▸ **To do**:
Print the part of the records that opens with the line containing "Given: Click the Selected" and closes with the line containing "Action: click(x=363, y=379)", copying each line exactly and nothing else.

▸ **Record excerpts**:
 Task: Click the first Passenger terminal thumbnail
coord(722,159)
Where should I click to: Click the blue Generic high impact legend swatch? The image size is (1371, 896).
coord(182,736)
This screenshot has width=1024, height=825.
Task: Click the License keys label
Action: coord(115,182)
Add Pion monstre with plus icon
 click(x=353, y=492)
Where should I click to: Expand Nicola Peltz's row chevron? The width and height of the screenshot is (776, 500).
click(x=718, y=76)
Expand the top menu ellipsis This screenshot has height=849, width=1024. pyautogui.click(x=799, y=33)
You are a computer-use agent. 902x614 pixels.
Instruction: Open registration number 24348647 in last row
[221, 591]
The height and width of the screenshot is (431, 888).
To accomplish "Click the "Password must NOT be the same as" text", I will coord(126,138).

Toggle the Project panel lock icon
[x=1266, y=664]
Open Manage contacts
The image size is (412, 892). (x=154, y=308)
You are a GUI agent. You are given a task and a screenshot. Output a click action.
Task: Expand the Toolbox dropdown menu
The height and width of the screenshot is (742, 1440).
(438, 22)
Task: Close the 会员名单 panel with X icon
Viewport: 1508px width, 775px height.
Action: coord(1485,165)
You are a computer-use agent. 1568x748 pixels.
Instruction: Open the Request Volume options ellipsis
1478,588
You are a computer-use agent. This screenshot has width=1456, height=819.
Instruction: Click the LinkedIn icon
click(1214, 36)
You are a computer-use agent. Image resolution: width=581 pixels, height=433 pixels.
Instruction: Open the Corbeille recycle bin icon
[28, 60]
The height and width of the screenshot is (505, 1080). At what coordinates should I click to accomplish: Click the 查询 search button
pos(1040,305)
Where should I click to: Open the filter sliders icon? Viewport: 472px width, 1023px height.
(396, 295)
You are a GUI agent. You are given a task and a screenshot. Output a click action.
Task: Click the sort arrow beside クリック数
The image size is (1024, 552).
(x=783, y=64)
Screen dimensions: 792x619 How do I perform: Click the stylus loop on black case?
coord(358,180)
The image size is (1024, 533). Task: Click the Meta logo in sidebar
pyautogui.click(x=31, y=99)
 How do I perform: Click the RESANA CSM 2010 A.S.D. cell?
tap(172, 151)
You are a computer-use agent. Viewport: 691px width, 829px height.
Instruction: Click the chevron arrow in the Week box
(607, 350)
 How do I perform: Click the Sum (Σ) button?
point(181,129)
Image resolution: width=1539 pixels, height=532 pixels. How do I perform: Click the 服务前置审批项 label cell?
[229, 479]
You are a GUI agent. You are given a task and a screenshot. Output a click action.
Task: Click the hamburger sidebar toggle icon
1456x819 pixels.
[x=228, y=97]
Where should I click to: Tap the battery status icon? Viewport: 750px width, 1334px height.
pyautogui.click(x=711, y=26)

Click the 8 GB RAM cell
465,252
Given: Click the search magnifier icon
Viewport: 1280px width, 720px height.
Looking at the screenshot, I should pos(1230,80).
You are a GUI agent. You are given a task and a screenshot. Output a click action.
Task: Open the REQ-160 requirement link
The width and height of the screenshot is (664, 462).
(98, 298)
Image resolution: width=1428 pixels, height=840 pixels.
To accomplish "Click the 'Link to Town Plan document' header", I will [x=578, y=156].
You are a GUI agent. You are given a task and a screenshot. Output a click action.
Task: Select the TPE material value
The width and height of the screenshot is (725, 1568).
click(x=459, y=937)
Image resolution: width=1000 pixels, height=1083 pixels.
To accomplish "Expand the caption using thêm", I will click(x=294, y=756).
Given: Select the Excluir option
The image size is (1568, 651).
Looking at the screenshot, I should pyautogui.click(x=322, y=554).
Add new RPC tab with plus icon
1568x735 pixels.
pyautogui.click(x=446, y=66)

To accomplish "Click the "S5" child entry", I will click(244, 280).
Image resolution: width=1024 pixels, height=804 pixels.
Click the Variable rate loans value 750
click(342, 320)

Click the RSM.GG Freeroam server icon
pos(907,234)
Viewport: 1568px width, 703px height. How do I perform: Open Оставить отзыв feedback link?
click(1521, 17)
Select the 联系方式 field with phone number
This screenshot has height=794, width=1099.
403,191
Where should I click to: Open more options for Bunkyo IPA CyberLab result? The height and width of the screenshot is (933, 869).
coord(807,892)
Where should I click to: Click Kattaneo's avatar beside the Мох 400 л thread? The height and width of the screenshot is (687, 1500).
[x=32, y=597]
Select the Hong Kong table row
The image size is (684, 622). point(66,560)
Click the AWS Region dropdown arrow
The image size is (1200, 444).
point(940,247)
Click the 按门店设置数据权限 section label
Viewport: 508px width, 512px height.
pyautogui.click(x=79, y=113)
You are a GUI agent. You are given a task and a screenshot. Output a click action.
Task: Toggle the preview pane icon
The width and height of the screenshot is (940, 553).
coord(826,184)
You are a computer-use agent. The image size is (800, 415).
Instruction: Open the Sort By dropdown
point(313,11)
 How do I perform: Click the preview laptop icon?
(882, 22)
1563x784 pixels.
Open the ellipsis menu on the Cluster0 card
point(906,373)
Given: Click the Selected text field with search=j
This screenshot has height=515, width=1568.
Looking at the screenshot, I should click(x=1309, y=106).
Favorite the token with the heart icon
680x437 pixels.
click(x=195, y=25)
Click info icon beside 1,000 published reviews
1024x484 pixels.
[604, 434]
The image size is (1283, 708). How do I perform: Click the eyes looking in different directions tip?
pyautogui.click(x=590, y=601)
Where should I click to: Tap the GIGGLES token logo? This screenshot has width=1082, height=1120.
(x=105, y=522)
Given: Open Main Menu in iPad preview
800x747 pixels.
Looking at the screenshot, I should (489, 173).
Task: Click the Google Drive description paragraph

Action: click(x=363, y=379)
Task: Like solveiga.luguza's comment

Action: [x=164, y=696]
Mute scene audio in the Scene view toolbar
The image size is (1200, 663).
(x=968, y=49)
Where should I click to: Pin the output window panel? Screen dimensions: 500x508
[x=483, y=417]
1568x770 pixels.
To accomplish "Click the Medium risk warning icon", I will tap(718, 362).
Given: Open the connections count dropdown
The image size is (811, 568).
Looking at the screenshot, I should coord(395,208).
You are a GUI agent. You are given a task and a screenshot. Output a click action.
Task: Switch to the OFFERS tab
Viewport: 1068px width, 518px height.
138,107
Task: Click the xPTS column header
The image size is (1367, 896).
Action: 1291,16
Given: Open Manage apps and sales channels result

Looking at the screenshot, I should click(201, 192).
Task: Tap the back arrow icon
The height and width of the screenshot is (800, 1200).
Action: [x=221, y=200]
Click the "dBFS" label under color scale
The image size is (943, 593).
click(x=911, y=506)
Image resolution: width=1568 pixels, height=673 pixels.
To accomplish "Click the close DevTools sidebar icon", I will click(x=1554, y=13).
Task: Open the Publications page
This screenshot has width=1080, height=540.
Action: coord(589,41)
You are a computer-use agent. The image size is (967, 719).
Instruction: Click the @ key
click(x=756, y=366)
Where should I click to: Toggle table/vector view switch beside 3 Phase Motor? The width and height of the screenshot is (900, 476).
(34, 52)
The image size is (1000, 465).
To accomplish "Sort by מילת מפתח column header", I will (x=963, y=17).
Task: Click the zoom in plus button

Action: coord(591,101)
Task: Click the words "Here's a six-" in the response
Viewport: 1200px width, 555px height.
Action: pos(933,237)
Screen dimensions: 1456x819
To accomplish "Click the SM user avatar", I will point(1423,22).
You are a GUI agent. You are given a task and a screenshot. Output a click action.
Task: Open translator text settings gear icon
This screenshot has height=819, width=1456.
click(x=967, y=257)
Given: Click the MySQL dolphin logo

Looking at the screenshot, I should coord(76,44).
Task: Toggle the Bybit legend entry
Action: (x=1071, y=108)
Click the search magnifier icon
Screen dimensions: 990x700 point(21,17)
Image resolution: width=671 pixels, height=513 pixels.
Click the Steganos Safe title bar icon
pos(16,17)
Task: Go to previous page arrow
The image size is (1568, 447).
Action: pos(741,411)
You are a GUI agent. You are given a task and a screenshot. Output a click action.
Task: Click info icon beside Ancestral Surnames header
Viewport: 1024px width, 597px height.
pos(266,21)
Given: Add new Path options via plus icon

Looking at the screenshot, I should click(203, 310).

▸ **The completed task**:
Given: Click the Selected text field with search=j
This screenshot has height=515, width=1568.
Looking at the screenshot, I should click(x=1309, y=106).
Favorite the token with the heart icon
680x437 pixels.
click(x=195, y=25)
Click info icon beside 1,000 published reviews
1024x484 pixels.
[604, 434]
The image size is (1283, 708). How do I perform: Click the eyes looking in different directions tip?
pyautogui.click(x=590, y=601)
Where should I click to: Tap the GIGGLES token logo? This screenshot has width=1082, height=1120.
(x=105, y=522)
Given: Open Main Menu in iPad preview
800x747 pixels.
Looking at the screenshot, I should (489, 173).
Task: Click the Google Drive description paragraph

Action: click(x=363, y=379)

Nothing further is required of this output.